A native mode ATM protocol stack [6] allows user applications to see per virtual circuit end-to-end Quality of service guarantees of the underlying ATM network. Most work on ATM networks focusses on the Data Link and Physical layers of the protocol stack. It is often assumed with some reason, that IP and TCP protocols will be the higher layer protocols.
An extremely large number of packet networks, most significantly Internet subnetworks, deploy Internetworking Protocol (IP) at the network layer. IP is a connectionless protocol. Transport layer services like connection oriented TCP and a connectionless UDP constitute most popular end-user use of the internet.
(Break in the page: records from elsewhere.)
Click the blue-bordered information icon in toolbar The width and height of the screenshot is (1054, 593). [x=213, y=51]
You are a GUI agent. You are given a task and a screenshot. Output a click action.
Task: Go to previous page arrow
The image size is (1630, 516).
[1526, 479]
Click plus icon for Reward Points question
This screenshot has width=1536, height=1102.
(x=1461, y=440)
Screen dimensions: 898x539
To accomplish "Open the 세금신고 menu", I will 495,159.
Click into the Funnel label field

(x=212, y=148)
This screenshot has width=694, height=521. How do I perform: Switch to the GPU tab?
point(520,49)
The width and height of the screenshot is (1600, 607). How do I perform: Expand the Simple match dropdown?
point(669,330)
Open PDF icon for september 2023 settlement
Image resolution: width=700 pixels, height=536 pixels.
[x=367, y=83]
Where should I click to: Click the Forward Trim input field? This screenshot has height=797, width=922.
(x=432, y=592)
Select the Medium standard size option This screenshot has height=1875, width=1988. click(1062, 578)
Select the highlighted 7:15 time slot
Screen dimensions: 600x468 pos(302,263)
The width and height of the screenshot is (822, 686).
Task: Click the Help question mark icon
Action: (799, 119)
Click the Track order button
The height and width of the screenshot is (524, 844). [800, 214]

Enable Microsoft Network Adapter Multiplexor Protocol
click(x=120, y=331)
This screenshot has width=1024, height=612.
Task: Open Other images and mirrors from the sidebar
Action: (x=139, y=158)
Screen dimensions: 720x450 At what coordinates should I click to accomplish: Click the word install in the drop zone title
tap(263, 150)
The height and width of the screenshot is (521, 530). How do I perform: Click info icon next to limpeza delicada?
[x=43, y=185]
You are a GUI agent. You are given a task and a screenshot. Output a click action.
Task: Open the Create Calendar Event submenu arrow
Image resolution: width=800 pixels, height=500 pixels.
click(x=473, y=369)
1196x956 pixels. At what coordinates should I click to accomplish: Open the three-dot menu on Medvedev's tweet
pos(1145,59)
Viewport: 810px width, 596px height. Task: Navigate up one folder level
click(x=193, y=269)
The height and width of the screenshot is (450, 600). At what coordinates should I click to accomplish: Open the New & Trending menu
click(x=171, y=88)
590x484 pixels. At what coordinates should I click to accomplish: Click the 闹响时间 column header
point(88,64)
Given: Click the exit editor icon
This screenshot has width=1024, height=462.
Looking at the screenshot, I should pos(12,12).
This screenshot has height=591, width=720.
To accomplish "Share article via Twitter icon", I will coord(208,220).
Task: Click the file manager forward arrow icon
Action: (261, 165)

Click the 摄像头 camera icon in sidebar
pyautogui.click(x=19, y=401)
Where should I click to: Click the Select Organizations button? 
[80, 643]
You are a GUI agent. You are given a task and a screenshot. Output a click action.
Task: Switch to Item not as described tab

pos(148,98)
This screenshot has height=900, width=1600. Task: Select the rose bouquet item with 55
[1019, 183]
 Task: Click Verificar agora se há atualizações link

As ATM is now being deployed as a high speed network solution in both Wide Area and Local Area Networks, there is a natural need for these to interoperate.
In response to the above, there has been a lot of effort on one straight forward approach akin to the CSNet solution in which IP was tunnelled through X.25 networks [3]. Likewise, tunnelling IP through the ATM networks has some use, thus mimicking a connectionless network service. This allows retaining the conventional layers of networking software. However, when we do that, there is no known way to effectively satisfy quality of service (QoS) requirements on a per user or per connection basis with a connectionless and multiplexed network layer.
Figure 1:
Conventional and Native mode ATM architectures
Thus, with connectionless IP, higher layer service users cannot expect any performance guarantees from the network. Such a guarantee is imperative for providing certain applications like multimedia, real-time services, etc. A connection oriented network like ATM could supply such guarantees from the lower layers to the higher layer application, if every layer between ATM and the application is connection oriented, and preferably not multiplexed. An implementation with this philosophy will also provide a natural way to reflect the features of the ATM service to the application. This approach and it's counterpart conventional approach described prior to this, is shown in figure 1.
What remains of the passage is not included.